Alexandre Loukachenko s'adresse à des journalistes après avoir voté aux élections législatives, à Minsk, le 23 septembre 2012.

Pour Loukachenko, nous sommes “des bandits démocrates”

Le président biélorusse a fait de l’ancien Etat soviétique une nation paria. Lors de l’un de ses rares entretiens, il affirme à Evguéni Lebedev, patron du quotidien britannique The Independent, que son peuple préfère la sécurité à la liberté.

Publié le 23 octobre 2012 à 11:16
Alexandre Loukachenko s'adresse à des journalistes après avoir voté aux élections législatives, à Minsk, le 23 septembre 2012.

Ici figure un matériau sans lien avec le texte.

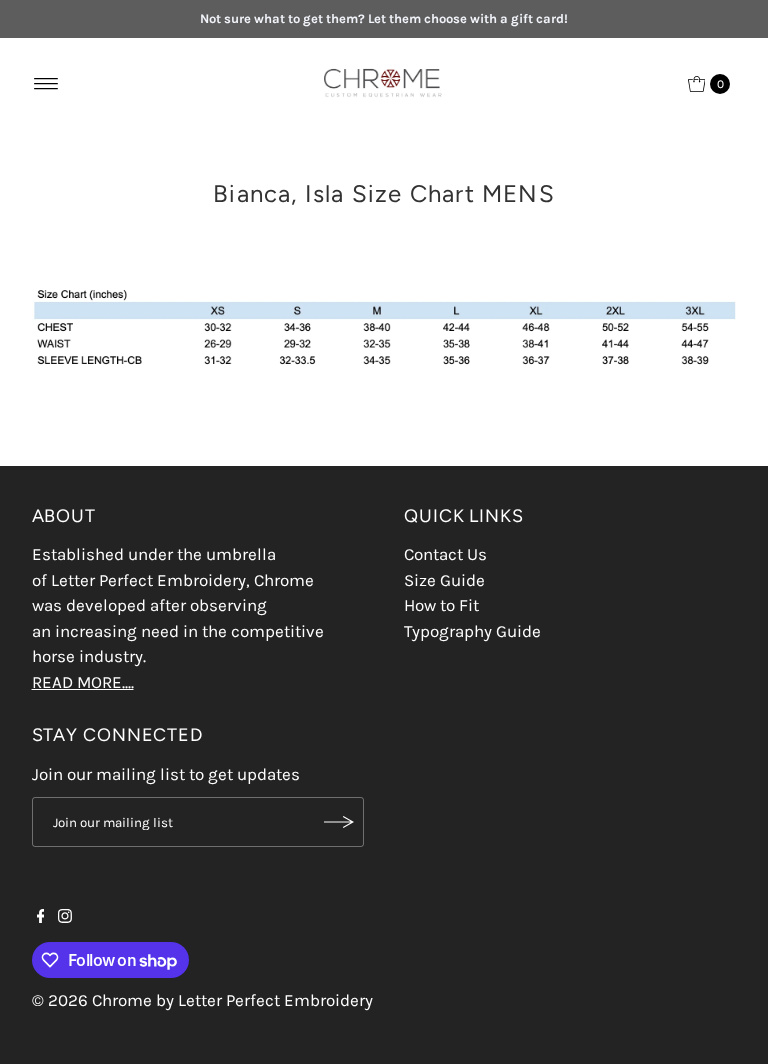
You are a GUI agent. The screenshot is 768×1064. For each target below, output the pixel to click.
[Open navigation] (46, 84)
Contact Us (445, 554)
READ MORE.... (83, 682)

On dit que l’on peut juger un homme aux personnes qu’il fréquente. Si c’est le cas, les connaissances d’Alexandre Loukachenko – dirigeant de la Biélorussie depuis 1994 – ne présagent rien de rassurant. Il décrit Bachar el-Assad, le président syrien dont le régime est responsable des massacres de Houla et Daraya, comme un homme “formidable”, “civilisé et absolument européen”. Il mentionne parfois le colonel Kadhafi, ainsi que Saddam Hussein. Dans ses bureaux faussement grandioses, à Minsk, il se rappelle les conversations familières qu’il avait avec l’ancien dictateur libyen : “Je lui ai dit : ‘Mouammar, tu dois résoudre toi-même la question de l’Europe !’ Puis il m’a parlé de ses relations avec Sarkozy”. Il se souvient aussi, d’un air sombre, de la façon dont le monde occidental s’est retourné contre lui, ancien allié sur la question irakienne. “*Des émissaires américains sont venus me voir avant la crise en Irak et m’ont demandé de déclarer publiquement qu’il y avait des armes nucléaires dans ce pays. J’ai refusé. Ils ont même ajouté que la Biélorussie en profiterait en termes d’investissements, etc. Il suffisait que je les soutienne. J’ai répondu que c’était impossible car il n’y avait pas d’armes nucléaires dans ce pays. Leur réponse ? ‘On vous croit, mais la machine de guerre est déjà enclenchée, on ne peut plus l’arrêter’. Je peux vous jurer que cette conversation a eu lieu, qu’un homme est venu me voir et que nous avons discuté de cette question ici même.*”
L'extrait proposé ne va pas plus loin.